The author seems to support the rotation of auditors. He claims that enactment of compulsory rotation of auditors will help ruin auditor-client relationships that have lasted for decades in many companies. He also added that rotation of auditors would help to improve auditors’ independence thus leading to normal skepticism among auditors when they evaluate company’s books of accounts (Rapoport, 2012). In addition, he added that the main reason that Rep. Fitzpatrick supports the blocking of auditors rotation is that he received funding from PricewaterhouseCoopers and Deloitte for the 2012 election cycle. Big auditing firms do not support the rotation of auditors since they know that they will lose most of their clients. Earnest and Young, PWC, Deloitte and Touché and KPMG are among the first auditing firms in America. Due to this, they have been auditing books of account of big corporations in America for many years. If the rotation of auditors is adopted, they will lose their revenues from auditing fees, as their client base will reduce. In addition, the author argues that Rep. Scott Garret, the chair of the capital markets subcommittee, supports blocking of auditor’s rotation since he received financial assistance from the big auditing firms.

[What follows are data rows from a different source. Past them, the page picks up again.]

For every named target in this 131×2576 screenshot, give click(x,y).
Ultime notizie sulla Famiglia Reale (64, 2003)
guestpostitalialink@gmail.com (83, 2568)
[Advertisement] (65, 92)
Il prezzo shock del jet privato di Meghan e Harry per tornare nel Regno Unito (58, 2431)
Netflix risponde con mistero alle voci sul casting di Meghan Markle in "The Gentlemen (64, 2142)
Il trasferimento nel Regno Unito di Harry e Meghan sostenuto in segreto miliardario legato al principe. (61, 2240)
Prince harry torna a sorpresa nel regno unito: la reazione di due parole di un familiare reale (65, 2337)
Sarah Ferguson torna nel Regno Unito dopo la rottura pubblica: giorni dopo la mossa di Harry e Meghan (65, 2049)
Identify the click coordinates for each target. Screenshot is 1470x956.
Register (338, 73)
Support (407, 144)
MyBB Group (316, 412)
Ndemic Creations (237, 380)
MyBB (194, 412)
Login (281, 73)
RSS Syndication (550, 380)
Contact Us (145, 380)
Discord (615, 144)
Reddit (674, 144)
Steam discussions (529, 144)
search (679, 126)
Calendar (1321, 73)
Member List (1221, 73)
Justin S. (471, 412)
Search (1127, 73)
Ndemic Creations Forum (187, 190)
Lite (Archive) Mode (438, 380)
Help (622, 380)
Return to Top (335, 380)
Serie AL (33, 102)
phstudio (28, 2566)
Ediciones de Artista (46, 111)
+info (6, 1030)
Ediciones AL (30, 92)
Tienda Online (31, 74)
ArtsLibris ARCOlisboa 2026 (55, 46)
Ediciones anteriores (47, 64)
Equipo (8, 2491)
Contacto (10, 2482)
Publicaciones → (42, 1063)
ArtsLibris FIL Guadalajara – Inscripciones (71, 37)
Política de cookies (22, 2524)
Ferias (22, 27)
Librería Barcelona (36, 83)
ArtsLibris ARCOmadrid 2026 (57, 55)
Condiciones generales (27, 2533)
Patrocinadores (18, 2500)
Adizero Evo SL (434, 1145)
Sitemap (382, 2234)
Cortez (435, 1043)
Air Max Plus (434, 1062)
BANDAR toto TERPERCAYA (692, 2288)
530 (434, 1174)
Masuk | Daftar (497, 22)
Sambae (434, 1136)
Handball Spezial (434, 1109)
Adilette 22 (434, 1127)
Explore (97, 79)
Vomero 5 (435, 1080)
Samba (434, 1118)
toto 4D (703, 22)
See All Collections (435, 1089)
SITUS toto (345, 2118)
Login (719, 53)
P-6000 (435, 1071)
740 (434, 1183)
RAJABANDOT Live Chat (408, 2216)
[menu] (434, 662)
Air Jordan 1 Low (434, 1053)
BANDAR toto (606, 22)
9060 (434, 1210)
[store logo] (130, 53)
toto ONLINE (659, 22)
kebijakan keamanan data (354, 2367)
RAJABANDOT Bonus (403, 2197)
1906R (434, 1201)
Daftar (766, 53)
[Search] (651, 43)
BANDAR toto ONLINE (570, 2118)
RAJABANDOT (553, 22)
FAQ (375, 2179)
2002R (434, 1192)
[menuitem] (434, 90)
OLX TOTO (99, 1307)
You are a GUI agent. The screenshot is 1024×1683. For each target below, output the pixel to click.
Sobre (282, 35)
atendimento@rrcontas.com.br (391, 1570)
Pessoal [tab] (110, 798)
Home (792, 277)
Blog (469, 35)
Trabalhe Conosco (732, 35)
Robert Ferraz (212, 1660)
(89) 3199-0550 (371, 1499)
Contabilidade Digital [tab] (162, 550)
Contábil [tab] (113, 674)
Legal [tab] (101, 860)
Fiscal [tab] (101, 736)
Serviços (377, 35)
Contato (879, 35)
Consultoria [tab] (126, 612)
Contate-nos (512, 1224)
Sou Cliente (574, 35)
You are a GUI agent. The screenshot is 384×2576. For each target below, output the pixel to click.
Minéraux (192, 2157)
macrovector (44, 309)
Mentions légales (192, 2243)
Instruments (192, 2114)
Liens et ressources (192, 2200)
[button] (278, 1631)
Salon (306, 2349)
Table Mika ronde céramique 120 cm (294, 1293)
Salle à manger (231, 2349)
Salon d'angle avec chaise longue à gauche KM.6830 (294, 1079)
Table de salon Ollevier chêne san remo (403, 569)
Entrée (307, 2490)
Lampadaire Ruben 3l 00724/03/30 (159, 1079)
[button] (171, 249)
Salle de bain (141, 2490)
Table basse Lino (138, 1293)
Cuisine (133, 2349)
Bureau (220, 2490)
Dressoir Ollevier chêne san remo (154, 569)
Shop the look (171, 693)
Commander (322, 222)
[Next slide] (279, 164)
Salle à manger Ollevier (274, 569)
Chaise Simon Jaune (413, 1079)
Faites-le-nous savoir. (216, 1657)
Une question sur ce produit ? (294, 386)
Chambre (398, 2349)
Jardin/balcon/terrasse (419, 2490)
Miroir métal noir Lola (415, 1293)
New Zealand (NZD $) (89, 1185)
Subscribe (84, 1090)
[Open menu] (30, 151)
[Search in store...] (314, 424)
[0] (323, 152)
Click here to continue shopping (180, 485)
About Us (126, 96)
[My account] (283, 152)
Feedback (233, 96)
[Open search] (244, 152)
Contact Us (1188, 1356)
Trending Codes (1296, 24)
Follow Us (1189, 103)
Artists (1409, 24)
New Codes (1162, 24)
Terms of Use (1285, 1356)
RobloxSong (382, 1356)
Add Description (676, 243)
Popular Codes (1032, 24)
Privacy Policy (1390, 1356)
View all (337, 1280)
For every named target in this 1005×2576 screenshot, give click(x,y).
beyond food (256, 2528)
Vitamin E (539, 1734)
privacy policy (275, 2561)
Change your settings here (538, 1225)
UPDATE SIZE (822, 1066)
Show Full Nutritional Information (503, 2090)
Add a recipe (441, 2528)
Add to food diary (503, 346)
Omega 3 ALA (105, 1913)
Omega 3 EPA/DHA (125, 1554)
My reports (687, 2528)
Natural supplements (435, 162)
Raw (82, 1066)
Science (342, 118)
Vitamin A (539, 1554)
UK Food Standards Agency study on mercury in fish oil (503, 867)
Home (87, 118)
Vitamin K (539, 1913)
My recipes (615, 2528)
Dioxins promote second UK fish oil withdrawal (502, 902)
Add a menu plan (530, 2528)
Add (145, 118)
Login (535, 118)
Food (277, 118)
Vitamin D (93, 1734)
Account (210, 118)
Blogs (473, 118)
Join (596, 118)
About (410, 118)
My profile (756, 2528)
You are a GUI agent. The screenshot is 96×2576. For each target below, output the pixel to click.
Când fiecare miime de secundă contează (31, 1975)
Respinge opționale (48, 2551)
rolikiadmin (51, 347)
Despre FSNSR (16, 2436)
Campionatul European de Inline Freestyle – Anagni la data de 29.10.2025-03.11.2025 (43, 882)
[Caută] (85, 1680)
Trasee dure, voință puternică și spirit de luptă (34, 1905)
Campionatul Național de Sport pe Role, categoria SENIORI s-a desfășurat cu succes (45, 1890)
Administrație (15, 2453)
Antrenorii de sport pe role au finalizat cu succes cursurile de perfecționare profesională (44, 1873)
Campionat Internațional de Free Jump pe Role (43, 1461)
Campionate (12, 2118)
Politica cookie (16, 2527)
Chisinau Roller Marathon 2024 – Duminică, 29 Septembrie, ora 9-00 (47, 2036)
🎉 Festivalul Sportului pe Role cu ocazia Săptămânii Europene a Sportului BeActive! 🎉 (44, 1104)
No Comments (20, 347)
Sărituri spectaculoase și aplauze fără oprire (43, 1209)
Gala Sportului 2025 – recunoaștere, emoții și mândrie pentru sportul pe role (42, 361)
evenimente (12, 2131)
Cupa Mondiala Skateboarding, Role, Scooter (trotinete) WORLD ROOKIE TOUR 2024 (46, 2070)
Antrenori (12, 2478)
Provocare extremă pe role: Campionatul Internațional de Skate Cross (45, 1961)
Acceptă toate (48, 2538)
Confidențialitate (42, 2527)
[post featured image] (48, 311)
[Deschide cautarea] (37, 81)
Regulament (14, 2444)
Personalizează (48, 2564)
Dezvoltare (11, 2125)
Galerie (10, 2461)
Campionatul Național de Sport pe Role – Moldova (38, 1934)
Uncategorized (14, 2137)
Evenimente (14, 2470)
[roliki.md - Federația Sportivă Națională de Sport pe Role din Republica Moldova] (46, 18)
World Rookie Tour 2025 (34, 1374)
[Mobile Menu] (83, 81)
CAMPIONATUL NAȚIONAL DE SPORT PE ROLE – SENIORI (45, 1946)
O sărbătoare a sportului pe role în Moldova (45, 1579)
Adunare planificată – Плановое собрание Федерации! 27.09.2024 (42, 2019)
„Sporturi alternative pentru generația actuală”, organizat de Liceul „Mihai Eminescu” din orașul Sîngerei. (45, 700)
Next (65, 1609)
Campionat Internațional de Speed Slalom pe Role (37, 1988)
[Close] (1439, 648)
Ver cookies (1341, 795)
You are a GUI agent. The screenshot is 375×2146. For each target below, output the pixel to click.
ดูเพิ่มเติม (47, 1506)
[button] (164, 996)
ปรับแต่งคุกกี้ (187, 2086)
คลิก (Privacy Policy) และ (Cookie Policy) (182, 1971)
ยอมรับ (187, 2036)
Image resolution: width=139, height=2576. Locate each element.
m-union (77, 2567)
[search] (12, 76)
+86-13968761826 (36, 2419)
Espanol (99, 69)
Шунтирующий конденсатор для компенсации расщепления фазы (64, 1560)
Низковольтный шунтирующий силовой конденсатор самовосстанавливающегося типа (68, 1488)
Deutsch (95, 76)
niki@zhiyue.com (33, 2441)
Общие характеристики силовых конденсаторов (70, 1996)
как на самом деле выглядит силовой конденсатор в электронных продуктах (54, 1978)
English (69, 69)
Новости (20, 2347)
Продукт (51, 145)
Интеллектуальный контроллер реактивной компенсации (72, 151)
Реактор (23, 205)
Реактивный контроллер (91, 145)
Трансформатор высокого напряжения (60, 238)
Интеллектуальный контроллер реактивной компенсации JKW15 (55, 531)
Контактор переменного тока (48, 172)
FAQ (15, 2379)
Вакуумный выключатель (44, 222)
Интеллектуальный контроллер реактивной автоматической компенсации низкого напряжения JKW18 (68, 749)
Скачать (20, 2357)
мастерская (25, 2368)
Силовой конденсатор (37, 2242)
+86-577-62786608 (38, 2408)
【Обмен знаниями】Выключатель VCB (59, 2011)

The issue of compulsory auditor’s rotation has several relationships with the current conceptual framework on external auditors’ independence. External auditors are required to report directly to an audit committee in order to ensure their independence. In addition, external auditors are not required to perform internal audit services for their clients, design financial systems or maintain the books of accounts of their clients (Strohm, 2006). Auditor’s scope should also be determined by the auditor to prevent the client from defining how the auditor should conduct his/her audit. If compulsory rotation of auditors is implemented in America, objectivity and independence of external auditors will be enhanced. It will reduce the level of familiarity between auditors and client helping in the reduction of collusion between auditors and clients to facilitate frauds. Reduction of familiarity between auditor and clients will help to improve verification of transactions thus improving the quality of audits. Mandatory rotations will also improve the quality of financial reporting. I support the issue of mandatory rotations of external auditors. I believe it will help in minimizing the cases of frauds in companies. Shareholders wealth will thus be protected as collusion between auditors and management will be minimal.